Chris Cooper (01:18:18):
Yeah. Yeah.

 

Greg Glassman (01:18:18):
Are they your friends? Right, that’s who I play with. And I understand, you know, we marry those people, and we fall in love with those people. That’s who you know.

 

Chris Cooper (01:18:36):
Now, I’ve kind of been hoarding this episode for a couple of weeks. I’ve listened to it five times already and taken notes every time. I thought about editing it to highlight key points, but I wanted you to hear it in a free-flow state. There are a few things though that I really want you to take away from this episode. First, that we’re not selling an exercise program. We’re selling a fitness program. That means nutrition needs to be a huge part, maybe 50% of your curriculum. We spent a lot of time on that because it’s so important. Second is that although it’s included in your curriculum, it’s not included in the price. Greg talked during this interview about how he would charge people for nutrition consultation, how he would encourage people to get on the nutrition bandwagon and the different types of plans that he would have for people.

 

Chris Cooper (01:19:20):
That’s worth listening to again. Second, Greg referred to kind of an onboarding or like an incubation stage where a client spends time one-on-one before they get into a group class, and different people who were part of those days, you know, pre-2001 when they were training with Greg, have told me stories about going from one-on-one into being paired up with a partner into a group of three, maybe four. They weren’t brought into a CrossFit gym, or you know what Greg was calling it back then, and just thrown into a group of 10 or 12. They weren’t even on-boarded with that intent. They were on-boarded as a one-on-one client and gradually introduced to a partner or a triple. I think that’s worth covering more than once. Third, what’s really important here is the way that Greg talks about people who have criticized him in the past.

 

Chris Cooper (01:20:10):
There are people, and I’ve been witness to this, who have loudly criticized Greg’s methods, who have done everything they could to like discredit him. I brought up Mel Siff, but also, you know, William Kramer’s in that category. The “Exercise is Medicine” crew. The way that Greg talks about these people is that he doesn’t hold anything back, but he also doesn’t criticize them as people.

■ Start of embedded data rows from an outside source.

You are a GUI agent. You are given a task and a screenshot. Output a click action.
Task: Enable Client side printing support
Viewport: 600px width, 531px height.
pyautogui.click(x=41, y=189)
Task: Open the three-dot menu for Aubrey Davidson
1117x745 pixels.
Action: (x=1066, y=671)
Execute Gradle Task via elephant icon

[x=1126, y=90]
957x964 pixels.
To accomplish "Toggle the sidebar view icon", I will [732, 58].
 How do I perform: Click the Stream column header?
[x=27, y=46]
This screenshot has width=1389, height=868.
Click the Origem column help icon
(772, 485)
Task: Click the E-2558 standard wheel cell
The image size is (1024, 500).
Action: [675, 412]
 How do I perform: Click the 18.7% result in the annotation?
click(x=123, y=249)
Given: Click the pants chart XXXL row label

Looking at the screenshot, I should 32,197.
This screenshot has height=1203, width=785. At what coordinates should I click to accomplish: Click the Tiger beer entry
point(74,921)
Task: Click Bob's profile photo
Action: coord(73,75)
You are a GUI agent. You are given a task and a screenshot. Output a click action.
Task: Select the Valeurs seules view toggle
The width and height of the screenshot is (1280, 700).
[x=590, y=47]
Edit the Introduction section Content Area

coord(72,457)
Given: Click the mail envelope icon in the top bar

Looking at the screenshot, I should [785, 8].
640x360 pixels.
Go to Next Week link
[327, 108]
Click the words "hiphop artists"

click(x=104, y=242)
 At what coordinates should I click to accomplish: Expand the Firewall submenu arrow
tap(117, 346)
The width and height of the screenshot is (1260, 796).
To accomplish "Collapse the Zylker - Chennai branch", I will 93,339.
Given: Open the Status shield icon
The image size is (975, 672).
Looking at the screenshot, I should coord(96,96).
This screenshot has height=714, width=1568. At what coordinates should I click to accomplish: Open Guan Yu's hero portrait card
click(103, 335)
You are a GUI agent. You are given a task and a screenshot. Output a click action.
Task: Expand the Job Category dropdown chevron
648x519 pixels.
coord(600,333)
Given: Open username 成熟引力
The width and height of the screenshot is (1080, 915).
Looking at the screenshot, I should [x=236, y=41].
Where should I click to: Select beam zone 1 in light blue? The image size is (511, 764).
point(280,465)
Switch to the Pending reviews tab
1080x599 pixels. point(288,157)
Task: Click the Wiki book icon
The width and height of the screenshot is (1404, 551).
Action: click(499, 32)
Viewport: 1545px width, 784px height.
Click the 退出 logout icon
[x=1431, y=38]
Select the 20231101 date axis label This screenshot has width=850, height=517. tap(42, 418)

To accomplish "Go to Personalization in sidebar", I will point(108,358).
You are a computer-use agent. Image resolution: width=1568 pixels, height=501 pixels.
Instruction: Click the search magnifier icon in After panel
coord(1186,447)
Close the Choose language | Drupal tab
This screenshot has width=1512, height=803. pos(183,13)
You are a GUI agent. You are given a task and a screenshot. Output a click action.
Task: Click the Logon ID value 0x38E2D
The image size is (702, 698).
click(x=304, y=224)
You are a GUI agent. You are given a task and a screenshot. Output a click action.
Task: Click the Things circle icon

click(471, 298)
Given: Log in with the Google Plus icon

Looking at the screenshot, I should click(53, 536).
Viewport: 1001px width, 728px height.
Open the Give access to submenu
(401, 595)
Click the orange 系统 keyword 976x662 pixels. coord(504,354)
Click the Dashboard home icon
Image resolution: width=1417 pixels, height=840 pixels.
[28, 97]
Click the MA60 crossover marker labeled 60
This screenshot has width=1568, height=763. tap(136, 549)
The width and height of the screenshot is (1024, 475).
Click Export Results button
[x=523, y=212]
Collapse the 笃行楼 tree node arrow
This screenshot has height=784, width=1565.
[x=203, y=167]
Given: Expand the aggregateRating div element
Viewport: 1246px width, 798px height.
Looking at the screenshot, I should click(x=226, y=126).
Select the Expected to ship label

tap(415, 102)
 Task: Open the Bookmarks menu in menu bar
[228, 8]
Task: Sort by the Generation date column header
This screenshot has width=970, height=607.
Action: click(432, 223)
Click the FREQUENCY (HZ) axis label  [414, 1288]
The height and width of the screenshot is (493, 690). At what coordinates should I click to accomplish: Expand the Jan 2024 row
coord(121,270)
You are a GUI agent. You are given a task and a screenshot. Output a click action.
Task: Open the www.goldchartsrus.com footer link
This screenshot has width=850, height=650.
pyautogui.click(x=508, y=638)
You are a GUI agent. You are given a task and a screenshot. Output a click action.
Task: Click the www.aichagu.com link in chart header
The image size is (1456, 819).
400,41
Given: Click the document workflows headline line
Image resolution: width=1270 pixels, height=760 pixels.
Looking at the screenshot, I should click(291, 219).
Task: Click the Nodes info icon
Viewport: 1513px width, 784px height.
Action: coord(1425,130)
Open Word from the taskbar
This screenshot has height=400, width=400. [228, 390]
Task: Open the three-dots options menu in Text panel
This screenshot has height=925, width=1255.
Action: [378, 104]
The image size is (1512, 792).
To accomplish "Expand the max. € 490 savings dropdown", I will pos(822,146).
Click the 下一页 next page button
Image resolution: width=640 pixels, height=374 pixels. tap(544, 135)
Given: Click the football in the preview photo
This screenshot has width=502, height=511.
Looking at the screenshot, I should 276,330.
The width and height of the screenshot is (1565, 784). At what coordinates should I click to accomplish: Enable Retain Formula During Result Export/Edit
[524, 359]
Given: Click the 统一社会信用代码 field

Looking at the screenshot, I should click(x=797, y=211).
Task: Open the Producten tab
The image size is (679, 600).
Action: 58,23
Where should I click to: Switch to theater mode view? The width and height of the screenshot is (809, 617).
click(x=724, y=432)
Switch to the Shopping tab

He criticizes their methods. And he questions their methods because he’s doing so for the greater good. He’s trying to help everybody else in the world actually see results instead of just following along this path that doesn’t work. Greg is a genius in a lot of different ways, but his biggest genius is the ability to surround himself and rally support from very powerful people. Nicole Carroll, Jimi Letchford, both sitting at the table with me. The people who are closest to Greg have been there since the early days.

 

Chris Cooper (01:21:03):
They came up with Greg; they were exercising at his gym, and now they’re massive leaders in the fitness industry. This is not a mistake. This is not just luck. Greg is extremely adept at surrounding himself with the best possible people at the top, and that is what makes CrossFit go. Last week, I exposed you to the leaders of the media team except for Sevan, because I want you to know that CrossFit HQ is built by powerful people trying to do their best to change the world and create a meaningful career for you, the affiliate. I hope you enjoyed the episode. I hope you listen to it three or four times. I hope you share it with your friends, and I hope it helps you get a clearer understanding of what it means to be a successful CrossFit affiliate. Have a great week.